▸ WHAT YOU HAVE TO DO: Where a line in the material below has the string "logo", please report it.
* * * *
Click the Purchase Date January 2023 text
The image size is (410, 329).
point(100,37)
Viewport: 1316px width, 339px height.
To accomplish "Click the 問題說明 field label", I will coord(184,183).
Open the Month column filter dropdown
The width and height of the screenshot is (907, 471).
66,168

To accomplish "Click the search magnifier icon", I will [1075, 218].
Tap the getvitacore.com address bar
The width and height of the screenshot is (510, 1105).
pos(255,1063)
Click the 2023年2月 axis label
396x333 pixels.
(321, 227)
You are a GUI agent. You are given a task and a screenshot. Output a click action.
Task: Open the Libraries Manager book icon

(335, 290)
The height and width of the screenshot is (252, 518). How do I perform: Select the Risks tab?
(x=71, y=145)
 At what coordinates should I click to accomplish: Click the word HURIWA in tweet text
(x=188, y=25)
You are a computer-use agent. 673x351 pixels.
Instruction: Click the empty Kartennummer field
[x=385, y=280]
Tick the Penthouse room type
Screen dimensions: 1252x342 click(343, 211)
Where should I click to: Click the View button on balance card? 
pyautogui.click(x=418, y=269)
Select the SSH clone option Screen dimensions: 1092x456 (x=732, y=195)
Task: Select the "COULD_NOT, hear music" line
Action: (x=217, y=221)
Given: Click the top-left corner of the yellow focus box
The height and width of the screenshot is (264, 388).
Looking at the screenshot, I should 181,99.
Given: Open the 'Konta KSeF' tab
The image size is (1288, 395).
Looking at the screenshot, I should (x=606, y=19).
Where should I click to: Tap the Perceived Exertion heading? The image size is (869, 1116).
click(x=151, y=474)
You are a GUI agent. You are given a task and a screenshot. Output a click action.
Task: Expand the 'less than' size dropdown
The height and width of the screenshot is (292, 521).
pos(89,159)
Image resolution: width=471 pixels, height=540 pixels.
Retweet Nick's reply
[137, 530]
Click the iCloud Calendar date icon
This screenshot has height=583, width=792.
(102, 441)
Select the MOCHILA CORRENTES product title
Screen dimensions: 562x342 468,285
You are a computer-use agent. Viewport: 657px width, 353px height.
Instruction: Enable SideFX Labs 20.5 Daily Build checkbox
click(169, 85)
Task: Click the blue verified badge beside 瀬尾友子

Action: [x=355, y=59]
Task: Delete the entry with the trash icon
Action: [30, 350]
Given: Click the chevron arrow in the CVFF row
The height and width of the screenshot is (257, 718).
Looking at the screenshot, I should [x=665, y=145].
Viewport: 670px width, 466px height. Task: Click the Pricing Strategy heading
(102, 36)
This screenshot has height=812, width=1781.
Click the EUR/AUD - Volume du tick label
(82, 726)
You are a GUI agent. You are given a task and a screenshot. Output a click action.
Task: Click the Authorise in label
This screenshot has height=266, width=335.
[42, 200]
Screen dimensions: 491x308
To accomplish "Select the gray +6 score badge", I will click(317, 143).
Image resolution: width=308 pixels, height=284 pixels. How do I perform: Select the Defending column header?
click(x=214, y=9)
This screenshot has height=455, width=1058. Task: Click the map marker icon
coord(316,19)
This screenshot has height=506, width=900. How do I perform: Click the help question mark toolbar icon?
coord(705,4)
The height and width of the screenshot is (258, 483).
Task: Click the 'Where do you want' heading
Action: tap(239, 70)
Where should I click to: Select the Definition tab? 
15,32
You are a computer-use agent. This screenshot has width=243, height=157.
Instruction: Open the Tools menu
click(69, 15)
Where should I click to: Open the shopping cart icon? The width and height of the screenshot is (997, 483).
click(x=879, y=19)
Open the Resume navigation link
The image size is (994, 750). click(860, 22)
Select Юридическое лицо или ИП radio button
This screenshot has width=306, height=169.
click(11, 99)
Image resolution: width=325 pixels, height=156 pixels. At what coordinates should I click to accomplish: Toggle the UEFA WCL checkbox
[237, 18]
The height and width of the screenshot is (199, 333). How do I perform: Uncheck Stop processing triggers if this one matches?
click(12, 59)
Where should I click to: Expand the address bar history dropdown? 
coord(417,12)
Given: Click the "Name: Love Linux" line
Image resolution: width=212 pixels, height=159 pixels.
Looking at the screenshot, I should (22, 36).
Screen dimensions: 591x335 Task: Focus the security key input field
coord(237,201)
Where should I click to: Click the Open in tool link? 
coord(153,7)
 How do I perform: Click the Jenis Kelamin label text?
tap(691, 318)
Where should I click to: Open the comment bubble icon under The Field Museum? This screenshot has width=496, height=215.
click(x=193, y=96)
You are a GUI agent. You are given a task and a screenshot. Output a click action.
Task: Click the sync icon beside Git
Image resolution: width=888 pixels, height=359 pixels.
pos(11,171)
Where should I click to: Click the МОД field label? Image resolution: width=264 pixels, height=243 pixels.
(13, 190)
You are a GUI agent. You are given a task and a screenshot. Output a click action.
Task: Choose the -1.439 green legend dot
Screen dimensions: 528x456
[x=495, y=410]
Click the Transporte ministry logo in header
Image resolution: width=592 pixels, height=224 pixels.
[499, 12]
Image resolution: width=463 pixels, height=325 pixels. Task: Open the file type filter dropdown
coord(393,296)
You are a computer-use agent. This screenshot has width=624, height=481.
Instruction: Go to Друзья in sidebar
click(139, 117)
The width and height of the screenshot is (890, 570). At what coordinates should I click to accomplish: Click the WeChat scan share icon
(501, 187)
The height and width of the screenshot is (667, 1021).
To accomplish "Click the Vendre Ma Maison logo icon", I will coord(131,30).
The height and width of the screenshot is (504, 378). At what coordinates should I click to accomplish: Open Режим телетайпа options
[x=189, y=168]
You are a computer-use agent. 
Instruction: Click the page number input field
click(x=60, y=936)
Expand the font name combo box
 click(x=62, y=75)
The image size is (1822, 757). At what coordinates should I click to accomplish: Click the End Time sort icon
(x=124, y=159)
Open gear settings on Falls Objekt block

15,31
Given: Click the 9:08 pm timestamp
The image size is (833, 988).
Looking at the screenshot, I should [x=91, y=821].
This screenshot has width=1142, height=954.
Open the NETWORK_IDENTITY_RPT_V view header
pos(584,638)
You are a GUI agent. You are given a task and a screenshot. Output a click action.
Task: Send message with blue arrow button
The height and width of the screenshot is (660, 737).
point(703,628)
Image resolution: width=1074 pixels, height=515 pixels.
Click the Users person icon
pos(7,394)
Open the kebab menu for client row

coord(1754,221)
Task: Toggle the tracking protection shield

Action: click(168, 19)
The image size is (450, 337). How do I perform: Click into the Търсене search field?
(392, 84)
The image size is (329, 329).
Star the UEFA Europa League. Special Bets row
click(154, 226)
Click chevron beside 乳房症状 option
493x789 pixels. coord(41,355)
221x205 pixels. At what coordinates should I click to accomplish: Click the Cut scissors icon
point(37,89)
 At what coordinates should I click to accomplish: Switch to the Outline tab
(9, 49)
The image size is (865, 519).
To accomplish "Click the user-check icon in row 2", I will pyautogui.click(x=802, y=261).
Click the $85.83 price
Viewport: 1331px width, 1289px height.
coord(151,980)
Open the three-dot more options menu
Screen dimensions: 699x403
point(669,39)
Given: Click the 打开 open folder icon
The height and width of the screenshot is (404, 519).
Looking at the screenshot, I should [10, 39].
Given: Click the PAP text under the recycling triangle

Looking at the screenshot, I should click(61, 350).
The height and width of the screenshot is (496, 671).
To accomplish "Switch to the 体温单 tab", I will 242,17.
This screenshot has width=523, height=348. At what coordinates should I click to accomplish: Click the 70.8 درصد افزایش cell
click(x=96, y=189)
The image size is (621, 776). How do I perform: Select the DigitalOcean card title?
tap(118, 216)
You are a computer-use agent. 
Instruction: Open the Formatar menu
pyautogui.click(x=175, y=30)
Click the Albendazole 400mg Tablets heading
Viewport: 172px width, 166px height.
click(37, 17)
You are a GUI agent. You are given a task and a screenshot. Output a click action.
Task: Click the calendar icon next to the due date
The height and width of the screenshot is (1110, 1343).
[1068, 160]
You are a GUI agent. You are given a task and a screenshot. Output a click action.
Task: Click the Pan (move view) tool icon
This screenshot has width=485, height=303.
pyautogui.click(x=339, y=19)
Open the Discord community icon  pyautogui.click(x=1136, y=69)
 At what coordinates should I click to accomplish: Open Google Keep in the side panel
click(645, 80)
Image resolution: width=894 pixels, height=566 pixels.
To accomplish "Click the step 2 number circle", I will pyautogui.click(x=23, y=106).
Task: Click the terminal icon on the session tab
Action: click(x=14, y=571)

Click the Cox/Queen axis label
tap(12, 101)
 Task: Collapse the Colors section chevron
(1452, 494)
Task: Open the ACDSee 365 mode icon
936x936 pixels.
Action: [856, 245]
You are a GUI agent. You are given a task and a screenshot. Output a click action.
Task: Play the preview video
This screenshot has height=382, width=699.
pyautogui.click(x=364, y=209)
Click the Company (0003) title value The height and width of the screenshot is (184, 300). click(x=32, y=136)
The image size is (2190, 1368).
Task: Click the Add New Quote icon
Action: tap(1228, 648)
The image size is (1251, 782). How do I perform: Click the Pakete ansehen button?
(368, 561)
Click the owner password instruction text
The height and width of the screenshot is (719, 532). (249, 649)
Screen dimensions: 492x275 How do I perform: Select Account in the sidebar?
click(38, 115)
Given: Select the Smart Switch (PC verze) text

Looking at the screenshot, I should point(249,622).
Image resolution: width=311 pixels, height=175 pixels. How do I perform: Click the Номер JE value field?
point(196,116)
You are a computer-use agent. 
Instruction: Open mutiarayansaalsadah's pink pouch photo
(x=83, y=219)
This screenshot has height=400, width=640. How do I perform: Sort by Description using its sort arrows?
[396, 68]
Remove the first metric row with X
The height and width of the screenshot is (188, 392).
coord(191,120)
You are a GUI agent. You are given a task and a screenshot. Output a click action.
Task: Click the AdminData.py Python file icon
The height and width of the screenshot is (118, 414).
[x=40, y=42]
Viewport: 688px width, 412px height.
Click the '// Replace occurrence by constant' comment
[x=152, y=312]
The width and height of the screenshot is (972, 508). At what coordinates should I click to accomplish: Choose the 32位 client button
* * * *
▸ RESPONSE FOR THIS EXERCISE:
Click the Transporte ministry logo in header
To accomplish "Click the Vendre Ma Maison logo icon", I will coord(131,30).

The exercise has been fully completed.